Les mêmes sont en train ou ne vont pas tarder à lyncher Benouari et Yala pour beaucoup moins que ce qu’ils ont eux-mêmes fait, car à Rome la réunion était téléguidée par des services de renseignement et des officiels étrangers et couverte par tous les médias du monde. Je me rappelle aussi que les organisateurs nous ont distribué des «enveloppes» le deuxième jour. Quand le chargé de la distribution, un des principaux responsables de l’«ONG Sant’Egidio» me tendit la mienne, je lui ai demandé ce qu’elle contenait. Quand je sus je lui répondis : «Donnez cet argent aux pauvres de Rome.»
Le Prophète a laissé une parole revenue à l’esprit de beaucoup ces derniers temps pour caractériser l’attitude du Président Bouteflika qui, à l’article de la mort, a tenu à se présenter à un 4e mandat. Cette parole est : «Idha lam tastahi, fafâal ma chi’t» («Si tu n’as pas honte, fais ce qui te plaît»). La cause est entendue pour celui qu’aucune barrière morale ou légale n’arrête : il peut tout se permettre. Mais le Prophète n’a pas dit dans ce hadith ce que doivent faire par contre ceux qui pâtissent des outrances du manque de «hya» menaçant leur pudeur et surtout leur avenir.
Il l’a dit ailleurs, dans des aphorismes ayant pour objet le salut collectif comme celui de l’embarcation mise en péril par la folie d’un passager : «Des gens s’étant embarqués ensemble, chacun dispose d’un coin dans cette embarcation. Or l’un d’eux se mit à cogner dans son coin avec une hache sur la paroi de l’embarcation. Ses compagnons lui demandèrent : «Que fais-tu là ?» Il répondit : «C’est ma place, j’y fais ce que bon me semble.» Et le Prophète de tirer cette leçon : «Si ses compagnons l’empêchent, ils seront sauvés et il sera sauvé lui-même ; mais s’ils le laissent faire, il périra et ils périront.»
Les gens du 4e mandat savent ce qu’ils font, ce qu’ils veulent, et continuent de cogner sur le pays pour garder le pouvoir à tout prix, à n’importe quel prix, en marchant sur notre conscience et au besoin sur nos corps. Ils ont pris en otage l’embarcation, son équipage et ses vivres, et tiennent à distance les «révoltés du Bounty» en brandissant le respect de la loi, de la légalité, de la démocratie, des personnes du quatrième âge et des anciens moudjahidine. Ils nous disent en filigrane : on reste et prenez-ça pour ce que vous voulez : droit divin, légitimité historique, fait du prince, élections libres et transparentes, complot mafieux…
Leur force vient de ce qu’ils ne soient bridés par aucun scrupule moral ou légal, contrairement à ceux qui ne sont pas de leur camp et que tétanise la peur du printemps arabe, du naufrage de leur embarcation, de l’intervention étrangère ou leur terreur atavique de l’ogre. Ils connaissent aussi les capacités de résignation presqu’illimitées de cette nation de «muslimin mkattfin». Leur jubilation, leur arrogance, leur impudeur, vient de leur certitude inébranlable que ce 4e mandat va être une promenade de santé au profit de quelqu’un qui n’en a plus.

________________________

> **Consigne**
Restitue sans aucune modification le passage du texte sur le quatrième mandat compris entre « Le Prophète a » et « surtout leur avenir. », ces deux bornes incluses.

> **Données enregistrées**
________________________

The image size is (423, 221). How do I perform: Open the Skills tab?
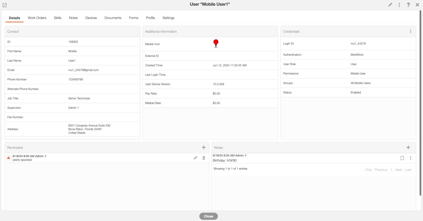click(x=58, y=18)
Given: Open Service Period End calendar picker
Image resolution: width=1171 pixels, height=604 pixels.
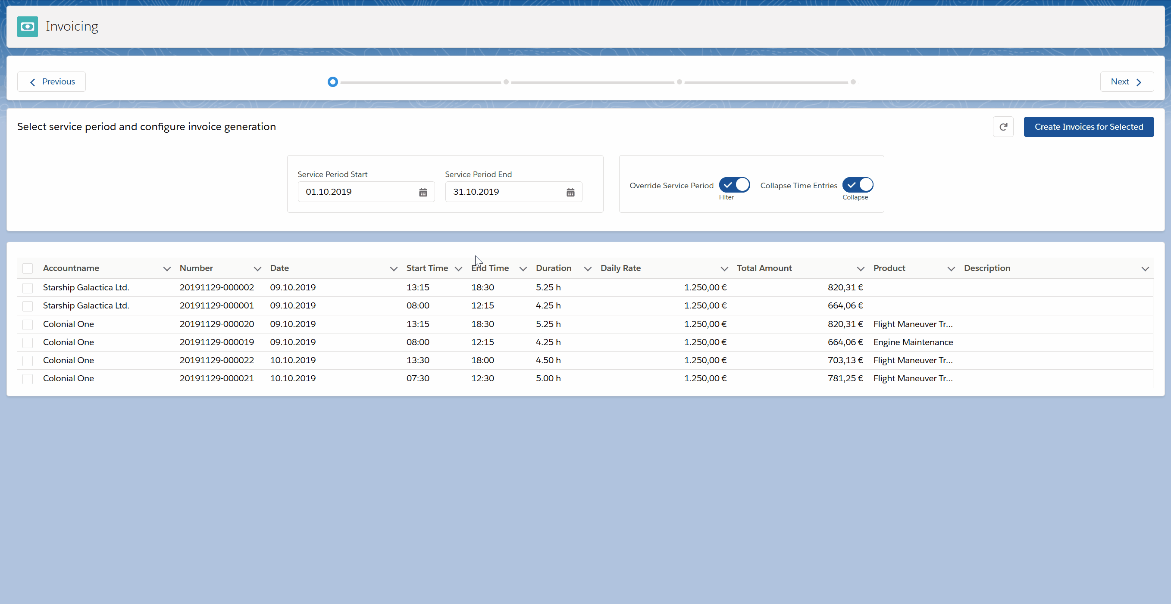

________________________

> **Bonne réponse**
Le Prophète a laissé une parole revenue à l’esprit de beaucoup ces derniers temps pour caractériser l’attitude du Président Bouteflika qui, à l’article de la mort, a tenu à se présenter à un 4e mandat. Cette parole est : «Idha lam tastahi, fafâal ma chi’t» («Si tu n’as pas honte, fais ce qui te plaît»). La cause est entendue pour celui qu’aucune barrière morale ou légale n’arrête : il peut tout se permettre. Mais le Prophète n’a pas dit dans ce hadith ce que doivent faire par contre ceux qui pâtissent des outrances du manque de «hya» menaçant leur pudeur et surtout leur avenir.